* **Excerpt to read**:
July 6, 2019

WE ARE ALL DESIGNIST:

Now you see it: Our brains predict the outcomes of our actions, shaping reality into what we expect. That's why we see what we believe (Daniel Yon, 7/06/19, Aeon)

One challenge that our brains face in monitoring our actions is the inherently ambiguous information they receive. We experience the world outside our heads through the veil of our sensory systems: the peripheral organs and nervous tissues that pick up and process different physical signals, such as light that hits the eyes or pressure on the skin. Though these circuits are remarkably complex, the sensory wetware of our brain possesses the weaknesses common to many biological systems: the wiring is not perfect, transmission is leaky, and the system is plagued by noise - much like how the crackle of a poorly tuned radio masks the real transmission.

But noise is not the only obstacle. Even if these circuits transmitted with perfect fidelity, our perceptual experience would still be incomplete. This is because the veil of our sensory apparatus picks up only the 'shadows' of objects in the outside world. To illustrate this, think about how our visual system works. When we look out on the world around us, we sample spatial patterns of light that bounce off different objects and land on the flat surface of the eye. This two-dimensional map of the world is preserved throughout the earliest parts of the visual brain, and forms the basis of what we see. But while this process is impressive, it leaves observers with the challenge of reconstructing the real three-dimensional world from the two-dimensional shadow that has been cast on its sensory surface.

* **Input data**:
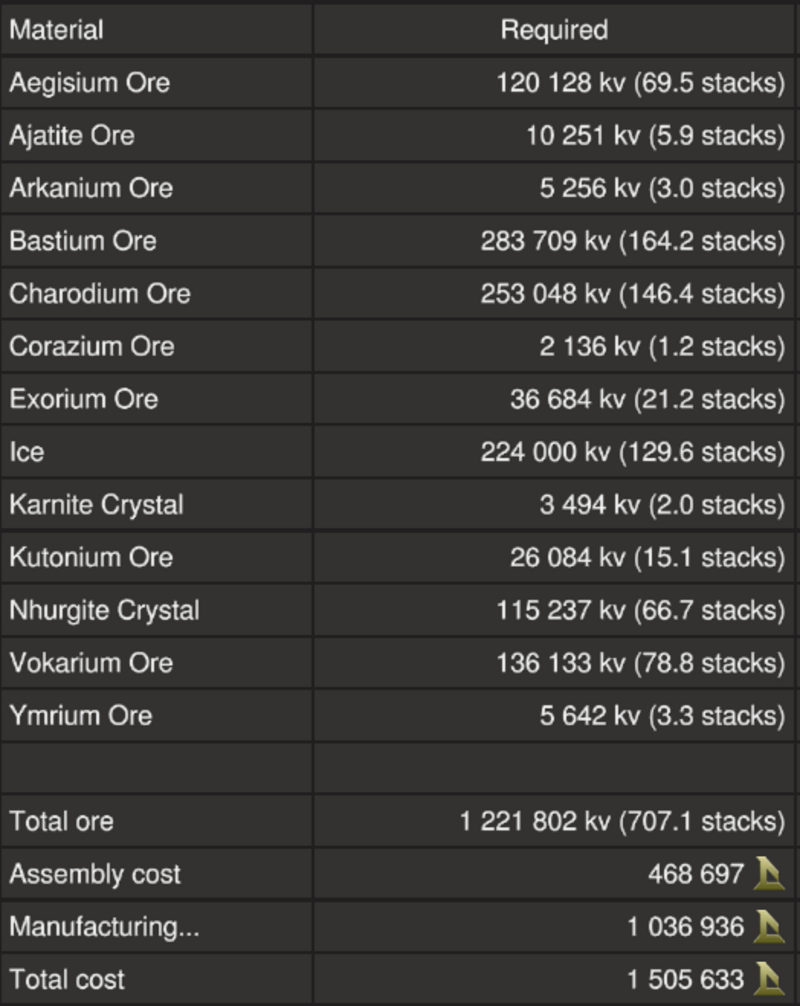Click the Ice material row
Image resolution: width=800 pixels, height=1006 pixels.
tap(398, 451)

* **Assignment**:
Continue the text on how our brains predict the outcomes of our actions, starting after its last sentence.

* **Answer to this problem**:
Thinking about our own experience, it seems like this challenge isn't too hard to solve. Most of us see the world in 3D. For example, when you look at your own hand, a particular 2D sensory shadow is cast on your eyes, and your brain successfully constructs a 3D image of a hand-shaped block of skin, flesh and bone. However, reconstructing a 3D object from a 2D shadow is what engineers call an 'ill-posed problem' - basically impossible to solve from the sampled data alone. This is because infinitely many different objects all cast the same shadow as the real hand. How does your brain pick out the right interpretation from all the possible contenders?

All "progress" in science thrusts us farther back on the reality that all we "know" we know by faith. Post-modernism=Pre-modernism.